Ukraine: UN aid reaches Soledar region as IAEA tightens security measures at nuclear sites

Ukraine: UN aid reaches Soledar region as IAEA tightens security measures at nuclear sites

Jens Laerke of the United Nations Aid Coordination Office, OCHAsaid three trucks had been allowed access to areas under Ukrainian government control just a few kilometers from the hotly contested city in the Donbass region, which has been an intense battlefield, as Russian forces seek to advance on the strategically important town of Bakhmut.

He told reporters at Friday’s briefing in Geneva that the convoy was made up of fFood, water, hygiene kits, medicine and other medical suppliesprovided by United Nations agencies.

“It is for 800 people who remain in this area,” he said, “which has seen its share of hostilities and massive destruction. So, people urgently need help therewe are therefore happy that this convoy has actually reached (its destination).

More convoys are expected in the coming days and OCHA spokesman Laerke said the UN and partners are working to increase inter-agency relief operations in areas near the lines. front in Ukraine, where the needs are acute.

IAEA ‘expands and intensifies’ nuclear safety efforts

On another key front and cause for international concern over the battle for Ukraine, the head of the UN-backed International Atomic Energy Agency (IAEA), Rafael Grossi, briefed President Volodymyr Zelensky in Kyiv on Thursday on “the expansion and intensification of the agency’s activities…to help Ukraine ensure nuclear safety and the safety of its nuclear installations”.
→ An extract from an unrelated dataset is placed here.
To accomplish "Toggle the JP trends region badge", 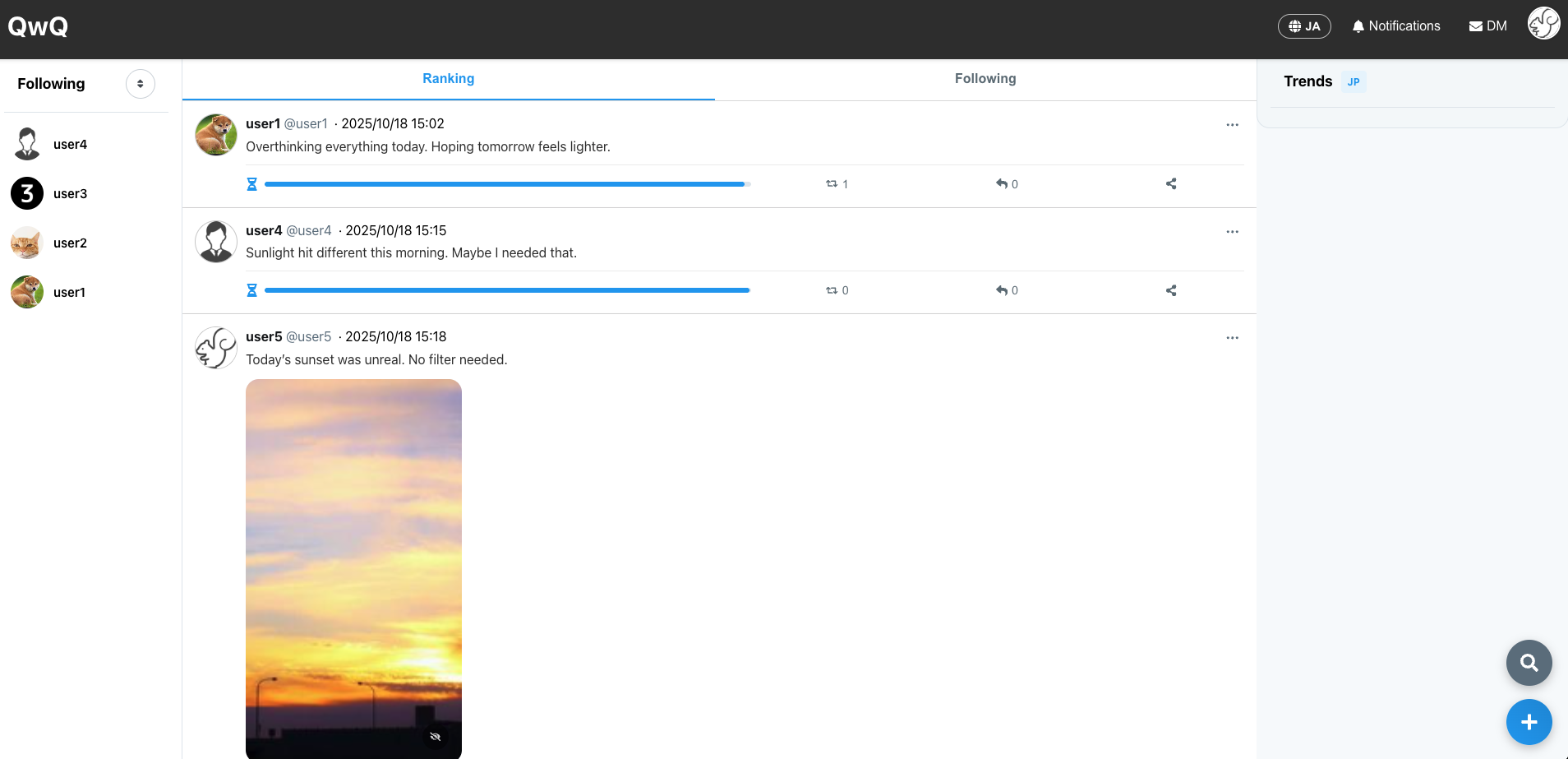I will coord(1354,82).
He told the The Ukrainian leader said several permanent IAEA expert missions had been established across the country this week, according to a press release issued on Friday.
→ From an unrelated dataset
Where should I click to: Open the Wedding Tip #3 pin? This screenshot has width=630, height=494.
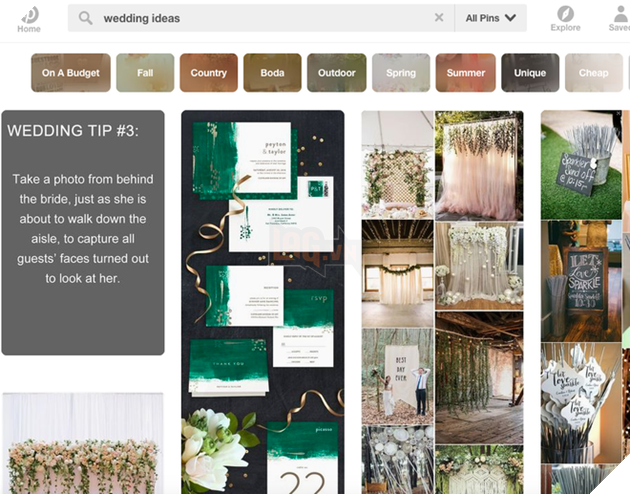[x=83, y=232]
They also continued discussions on the creation of a nuclear security and safety protection zone around the Russian-occupied Zaporizhzhya nuclear power plant (ZNPP), the largest in Europe, which was the the target of repeated gunfire in recent months, triggering growing nuclear safety and security concerns.
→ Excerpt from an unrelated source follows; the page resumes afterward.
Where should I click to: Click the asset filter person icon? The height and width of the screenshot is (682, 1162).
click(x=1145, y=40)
Mr. Grossi pointed out that the area was essential to prevent a serious nuclear accident and said he would continue his efforts to achieve this.

“Everyone agrees that the factory – located on the front line in an area of ​​active combat – must be protected, but these are very complex negotiations. I won’t stop until the area we so desperately need is a reality. I will continue my intensive consultations with Ukraine and the Russian Federation in the days and weeks ahead,” he said.

The Zaporizhzhya nuclear power plant in Ukraine.

The Zaporizhzhya nuclear power plant in Ukraine.

“Daily Dangers” in Zaporizhzhya

“This major nuclear power plant continues to face daily dangers. Our team continues to hear explosions near the site, including two on Thursday,” he added.

“Across Ukraine – from north to south – this week has seen a major expansion in IAEA field support to the country’s efforts to prevent a serious nuclear accident during the war. At Ukraine’s request, the IAEA flag now flies over these important nuclear facilities.

For the first time, our best experts will be permanently present in all Ukrainian nuclear power plants as well as the Chernobyl site. Their vital work will help reduce the very real nuclear dangers facing the country,” Director General Grossi said.

In the coming days, a team of IAEA experts will also be stationed at the Khmelnitsky plant, west of the capital Kyiv.

The IAEA, “here to stay”

With IAEA teams permanently present at all Ukrainian nuclear power plants and at the Chernobyl site, the Agency will have at least 11 nuclear safety and security experts simultaneously in the country, an unprecedented commitment by the organization.

“We are determined to do everything in our power to reduce the risk of a nuclear disaster during this tragic war,” said the head of the IAEA. “This week has been an important milestone in our efforts in this regard. But the work is far from over. The IAEA is here to stay, as long as we are needed”.